Flight Cancellations and Delays:
- A significant number of complaints relate to flight cancellations or delays and the inadequate responsiveness of airlines in addressing the situation. High frustration tickets emphasize the resulting inconveniences, such as missed connections and financial losses.
- Medium frustration tickets highlight general irritation with the situation without an extreme emotional reaction.
Pricing and Hidden Charges:
- Numerous complaints address unexpected costs or fees that passengers encountered, such as higher charges for luggage and unanticipated pricing discrepancies.
- High frustration tickets denote a sense of being exploited or frustrated by the pricing policies, while medium frustration tickets express confusion or annoyance at the difficulty of navigating costs.
Baggage Issues:
- Complaints about lost or damaged luggage are prevalent, with many expressing disbelief over the compensation or support available for such incidents. High frustration tickets articulate distress over valuable items lost or the impact on travel plans.
- Medium frustration tickets may relay concern without reaching the level of significant anxiety.
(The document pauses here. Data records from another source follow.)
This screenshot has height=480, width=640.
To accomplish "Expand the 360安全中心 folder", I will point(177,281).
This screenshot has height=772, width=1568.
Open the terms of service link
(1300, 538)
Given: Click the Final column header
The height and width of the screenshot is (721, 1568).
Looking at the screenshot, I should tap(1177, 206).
Tech Issues and Booking Complications:
- Several complaints relate to technical problems during the booking process or confusion regarding ticket rules and regulations, particularly around connecting flights and baggage handling.
- High frustration tickets are marked by feelings of helplessness regarding procedural issues, while medium frustration tickets reveal confusion about technology but not an overwhelming sense of urgency.
Seating Assignments:
- Problems with seating arrangements and failures to honor pre-allocated seats are reported frequently, often leading to significant frustrations when families are separated or downgraded.
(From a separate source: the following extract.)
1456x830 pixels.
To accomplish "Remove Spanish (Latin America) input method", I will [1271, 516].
- High frustration complaints typically involve outright anger over the perceived injustices, while medium-level frustration might indicate disappointment or uncertainty.
Frustration Levels:¶
High Frustration Level:
- Complaints are intense, often expressing a mixture of anger, betrayal, or a feeling of being wronged. The customers frequently demand action, compensation, or vocalize a firm decision to avoid using that airline again. There’s often a strong emotional reaction tied to personal losses or stressful situations.
Medium Frustration Level:
- These complaints convey dissatisfaction but often include a more measured tone. Customers are frustrated but might be seeking advice, expressing confusion about policies, or sharing experiences without an extreme emotional response. They may still be disappointed or annoyed but less likely than high frustration customers to express outrage or threat of action.
Low Frustration Level:
- Complaints at this level generally reflect positive remarks or minor issues. Customers express satisfaction with some aspects of service, appreciate efforts made by staff, or confirm that their experiences were generally acceptable, aside from small complaints or suggestions for improvement.
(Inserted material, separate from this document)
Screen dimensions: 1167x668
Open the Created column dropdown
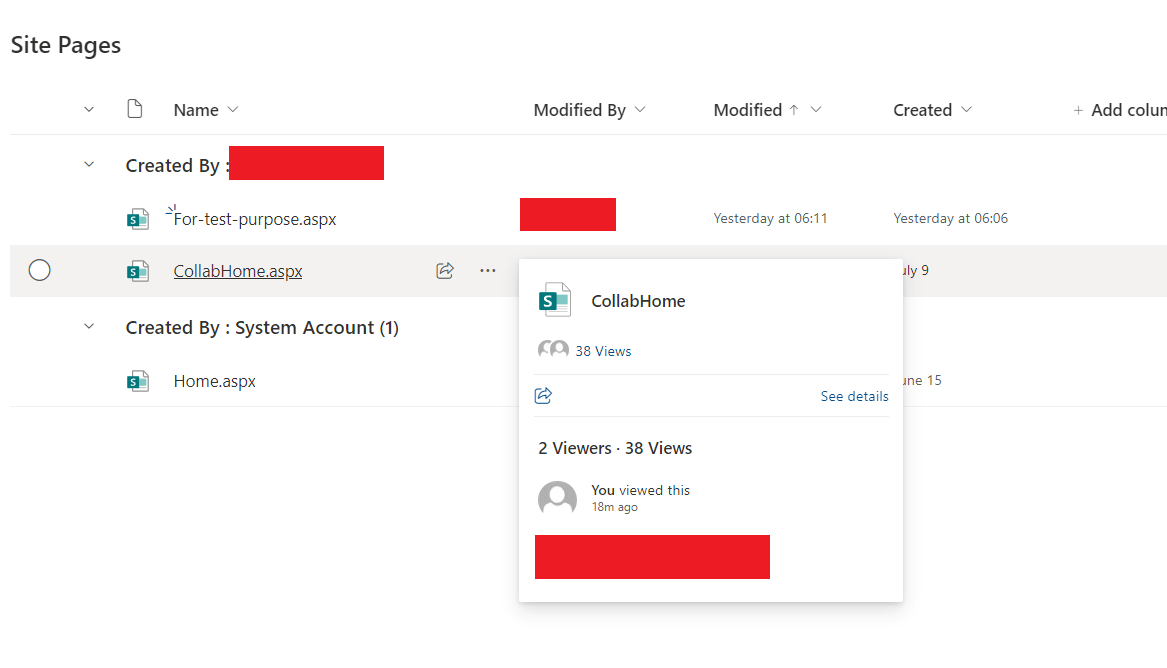[967, 110]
In summary, the overall complaints indicate major issues with customer service, flight management, and pricing policies, with the intensity of complaints varying significantly based on the frustration levels of the customers. High frustration tickets tend to express feelings of helplessness and betrayal, while medium frustration tickets reflect confusion and irritation without extreme emotional responses. Low frustration complaints were rare and often offered constructive feedback instead of outright complaints.